Specifically, the utility of a GH nadir during OGTT in monitoring disease activity in somatostatin analogue treated patients has been questioned [43, 105] and is generally not recommended [104, 106]. In these patients, IGF-1 levels do not seem to correlate with GH secretion as opposed to healthy individuals and to patients with acromegaly not receiving somatostatin analogues. Therefore, in this patient population, normalizing IGF-1 has been recommended as the goal of therapy and suggested as the best reflection of disease activity [104].
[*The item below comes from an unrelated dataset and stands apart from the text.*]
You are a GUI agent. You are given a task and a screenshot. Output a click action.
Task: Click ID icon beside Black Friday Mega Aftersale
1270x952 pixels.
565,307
In contrast, another group has questioned the validity of IGF-1 as an adequate marker of disease activity in somatostatin analogue-treated patients, as somatostatin analogues may exert a suppressive effect on hepatic IGF1 production resulting in normal IGF-1 levels despite continued disease activity induced by circulating GH [107-109]. The authors reported significantly higher GH nadir levels along with worse symptoms and quality of life in controlled patients treated with somatostatin analogues compared to surgery despite comparable IGF-I and fasting GH levels [109]. Dose escalation of somatostatin analogues minimized the discordance between IGF-1 and nadir GH levels with, however, no improvement in quality of life [108]. Furthermore, higher GH nadir levels after an OGTT as well as after mixed meals were observed in patients treated with somatostatin analogues compared to patients successfully treated with surgery and matched to IGF-1 levels suggesting a residual disease activity in somatostatin analogue treated patients despite normalized IGF-I levels [107]. The authors thus conclude that measuring GH levels during OGTT may unmask insufficient disease control with somatostatin analogues despite normalized IGF-I levels.
Conclusion
Although the impact of glucose on GH secretion has been known since decades, the exact underlying mechanisms are still elusive. Besides the classical suppressive effects on GH release, glucose exhibits stimulatory effects termed “paradoxical” reported in acromegaly and in various other disorders. The paradoxical response of GH to oral glucose in acromegaly may help delineate specific phenotypic tumor characteristics that may influence therapy. Further understanding of the dynamics mediating GH response to glucose may allow the better use of the OGTT as a diagnostic tool in various conditions especially acromegaly. Potential biological factors modifying GH secretions and GH assays should always be taken into account in the interpretation of GH values during OGTT.
Disclosure Statement
The authors declare that they have no conflicts of interest to disclose.